Tantos éxitos le atrajeron de parte de los cismáticos un odio mortal. Organizóse una conjuración diabólica, cuyos hilos manejaban el patriarca de Constantinopla y el metropolitano de los cismáticos rutenos. Desde 1620 sus emisarios recorren la diócesis de Polock levantando al pueblo contra su pastor. Poco a poco, Josafat se va dando cuenta de que ha perdido su primera popularidad. En la vida de los hombres que trabajan en la obra de Dios, hay casi siempre una hora entregada al poder de las tinieblas. Esta hora había llegado para Josafat. Se le persigue, se le injuria, se echan contra él los perros, se acecha contra su vida. Muchas veces se salva por milagro. Una vez le quieren arrojar al río, pero el barquero no llega a decidirse; otra, el asesino se postra a sus pies con el puñal en la mano. Los conciliábulos cismáticos habían decretado su muerte, y él lo sabía. El centro de la conjuración estaba en Vitebsk, ciudad de su diócesis. Lo sabe también, y a ella se dirige a principios de noviembre de 1623. Sus amigos, presa de tristes presentimientos, quieren escoltarle, pero él no lo permite. En Vitebsk predica diariamente; recibe a todos en su palacio, amigos y enemigos; invita a su mesa a los que sabe que han jurado asesinarle, y desde allí manda preparar su sepulcro en Polock. Una mañana, todas las campanas empiezan a girar como locas, y la muchedumbre rodea la casa episcopal vociferando y pidiendo la muerte del prelado. Josafat, que está en la iglesia, sale a la calle; y sin que nadie le haga el menor daño, atraviesa por entre el populacho enfurecido y se dirige a orar en su capilla. Pero los cabecillas alborotan las turbas, el palacio es asaltado, un hachazo derriba al obispo, y tras del hacha caen sobre él los bastones y los puñales. En aquel charco de sangre se anegaba el cisma ruteno, y Josafat, muerto, terminaba la obra de su vida.
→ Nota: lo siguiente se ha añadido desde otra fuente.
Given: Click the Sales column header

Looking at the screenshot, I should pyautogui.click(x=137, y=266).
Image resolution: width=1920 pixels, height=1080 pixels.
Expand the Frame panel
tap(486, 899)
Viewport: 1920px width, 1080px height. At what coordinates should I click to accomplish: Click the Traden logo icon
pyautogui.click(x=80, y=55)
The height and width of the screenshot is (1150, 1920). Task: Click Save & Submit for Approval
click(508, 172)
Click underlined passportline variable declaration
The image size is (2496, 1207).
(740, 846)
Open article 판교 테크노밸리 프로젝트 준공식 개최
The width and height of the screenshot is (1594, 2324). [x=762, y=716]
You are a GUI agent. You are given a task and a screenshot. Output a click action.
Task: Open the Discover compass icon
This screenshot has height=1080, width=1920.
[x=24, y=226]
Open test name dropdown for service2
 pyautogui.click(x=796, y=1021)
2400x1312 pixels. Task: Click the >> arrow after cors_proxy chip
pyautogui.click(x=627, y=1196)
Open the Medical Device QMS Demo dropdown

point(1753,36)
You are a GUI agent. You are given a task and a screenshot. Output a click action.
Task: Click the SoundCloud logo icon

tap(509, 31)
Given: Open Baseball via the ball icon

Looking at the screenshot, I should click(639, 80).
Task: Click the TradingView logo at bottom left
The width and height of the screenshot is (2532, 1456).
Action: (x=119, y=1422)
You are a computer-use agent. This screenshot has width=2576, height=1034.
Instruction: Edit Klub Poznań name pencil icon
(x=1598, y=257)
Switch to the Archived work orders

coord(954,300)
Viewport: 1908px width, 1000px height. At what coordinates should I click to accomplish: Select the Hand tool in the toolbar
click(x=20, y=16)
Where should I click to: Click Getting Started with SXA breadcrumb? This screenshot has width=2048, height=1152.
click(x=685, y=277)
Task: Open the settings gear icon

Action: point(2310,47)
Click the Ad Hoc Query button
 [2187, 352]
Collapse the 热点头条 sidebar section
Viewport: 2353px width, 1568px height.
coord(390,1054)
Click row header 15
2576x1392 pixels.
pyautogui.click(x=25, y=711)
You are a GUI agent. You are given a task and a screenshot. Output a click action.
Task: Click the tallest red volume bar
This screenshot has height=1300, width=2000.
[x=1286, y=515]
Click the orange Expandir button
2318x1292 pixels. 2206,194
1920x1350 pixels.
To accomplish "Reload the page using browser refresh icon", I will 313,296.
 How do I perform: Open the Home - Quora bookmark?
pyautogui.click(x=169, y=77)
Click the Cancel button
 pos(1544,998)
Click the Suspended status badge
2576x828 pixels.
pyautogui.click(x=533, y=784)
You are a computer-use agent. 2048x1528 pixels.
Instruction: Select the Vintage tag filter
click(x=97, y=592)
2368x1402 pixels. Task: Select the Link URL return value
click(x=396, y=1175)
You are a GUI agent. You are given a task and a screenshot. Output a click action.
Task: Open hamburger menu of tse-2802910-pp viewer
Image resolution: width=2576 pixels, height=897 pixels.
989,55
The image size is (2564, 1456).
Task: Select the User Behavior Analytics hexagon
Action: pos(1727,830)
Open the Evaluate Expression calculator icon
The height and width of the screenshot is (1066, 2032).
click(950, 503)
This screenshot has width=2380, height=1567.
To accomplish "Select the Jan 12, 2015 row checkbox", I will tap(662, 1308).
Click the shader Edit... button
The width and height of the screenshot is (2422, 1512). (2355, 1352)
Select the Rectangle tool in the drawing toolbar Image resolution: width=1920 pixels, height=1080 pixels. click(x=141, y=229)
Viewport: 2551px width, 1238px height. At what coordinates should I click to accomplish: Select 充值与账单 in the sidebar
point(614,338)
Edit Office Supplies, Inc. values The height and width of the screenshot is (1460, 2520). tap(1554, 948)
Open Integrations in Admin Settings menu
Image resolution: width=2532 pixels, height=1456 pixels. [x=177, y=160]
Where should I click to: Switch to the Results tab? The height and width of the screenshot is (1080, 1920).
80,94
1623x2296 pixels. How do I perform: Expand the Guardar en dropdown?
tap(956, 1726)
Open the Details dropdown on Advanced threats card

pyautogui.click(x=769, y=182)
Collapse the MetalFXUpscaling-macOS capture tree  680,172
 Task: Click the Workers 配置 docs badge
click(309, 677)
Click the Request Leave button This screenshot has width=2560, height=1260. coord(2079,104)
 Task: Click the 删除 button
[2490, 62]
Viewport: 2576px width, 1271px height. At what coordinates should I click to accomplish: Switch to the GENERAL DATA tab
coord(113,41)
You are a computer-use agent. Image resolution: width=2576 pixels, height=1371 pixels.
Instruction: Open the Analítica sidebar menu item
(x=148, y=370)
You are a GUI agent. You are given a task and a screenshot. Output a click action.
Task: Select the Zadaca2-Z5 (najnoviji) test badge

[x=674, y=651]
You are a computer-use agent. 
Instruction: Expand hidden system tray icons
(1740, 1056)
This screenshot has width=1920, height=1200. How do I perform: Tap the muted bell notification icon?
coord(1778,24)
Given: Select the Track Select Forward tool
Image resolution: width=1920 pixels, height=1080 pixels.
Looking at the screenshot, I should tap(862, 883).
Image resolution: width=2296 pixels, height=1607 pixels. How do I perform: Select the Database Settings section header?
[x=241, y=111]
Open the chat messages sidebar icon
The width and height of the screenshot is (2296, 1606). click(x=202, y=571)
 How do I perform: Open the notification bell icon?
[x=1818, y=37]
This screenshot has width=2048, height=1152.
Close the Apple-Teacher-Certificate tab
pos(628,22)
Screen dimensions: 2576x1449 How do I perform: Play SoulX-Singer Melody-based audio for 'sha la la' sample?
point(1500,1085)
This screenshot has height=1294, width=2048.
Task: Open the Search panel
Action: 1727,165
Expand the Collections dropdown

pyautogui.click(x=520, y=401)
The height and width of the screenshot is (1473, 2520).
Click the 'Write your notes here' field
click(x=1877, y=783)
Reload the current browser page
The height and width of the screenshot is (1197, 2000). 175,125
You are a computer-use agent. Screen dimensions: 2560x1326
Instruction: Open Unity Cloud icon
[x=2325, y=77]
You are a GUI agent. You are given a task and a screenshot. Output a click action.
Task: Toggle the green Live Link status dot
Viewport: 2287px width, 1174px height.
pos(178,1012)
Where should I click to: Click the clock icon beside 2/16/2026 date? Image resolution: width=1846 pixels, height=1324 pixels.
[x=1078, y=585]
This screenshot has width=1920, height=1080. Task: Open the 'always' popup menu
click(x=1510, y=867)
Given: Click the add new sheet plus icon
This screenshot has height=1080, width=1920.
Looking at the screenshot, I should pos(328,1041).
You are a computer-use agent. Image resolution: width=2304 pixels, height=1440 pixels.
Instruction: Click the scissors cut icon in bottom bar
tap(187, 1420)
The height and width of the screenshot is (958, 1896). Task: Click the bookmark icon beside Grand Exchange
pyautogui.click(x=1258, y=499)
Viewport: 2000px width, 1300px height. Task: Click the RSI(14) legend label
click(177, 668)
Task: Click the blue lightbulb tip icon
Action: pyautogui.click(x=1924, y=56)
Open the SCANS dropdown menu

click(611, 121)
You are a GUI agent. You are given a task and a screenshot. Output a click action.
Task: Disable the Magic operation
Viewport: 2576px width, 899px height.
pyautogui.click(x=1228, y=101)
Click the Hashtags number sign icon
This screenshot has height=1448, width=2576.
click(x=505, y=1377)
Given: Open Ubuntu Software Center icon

La ciudad parricida fue la primera en experimentar la virtud de aquel martirio. La vista del cadáver impresionaba los corazones. El rostro aparecía bañado de una alegría celestial. Su color, antes moreno, era ahora de nieve; sus labios rojos parecían entreabrirse para pronunciar una palabra de amor; los ojos mismos parecían cerrados por un dulce sueño. Bello como un ángel, con un aire de dulzura mayor que el que tuvo en vida, Josafat se apoderaba nuevamente de los corazones. «¡Milagro!», gritaban los judíos; mientras los cismáticos se convertían y los asesinos confesaban su crimen. «Es un decreto de la Providencia—dice Bossuet—que para anunciar a Jesucristo no bastan las palabras. Se necesita algo más violento para convencer al mundo endurecido. Hay que hablar con las heridas. Hay que conmover por medio de la sangre.»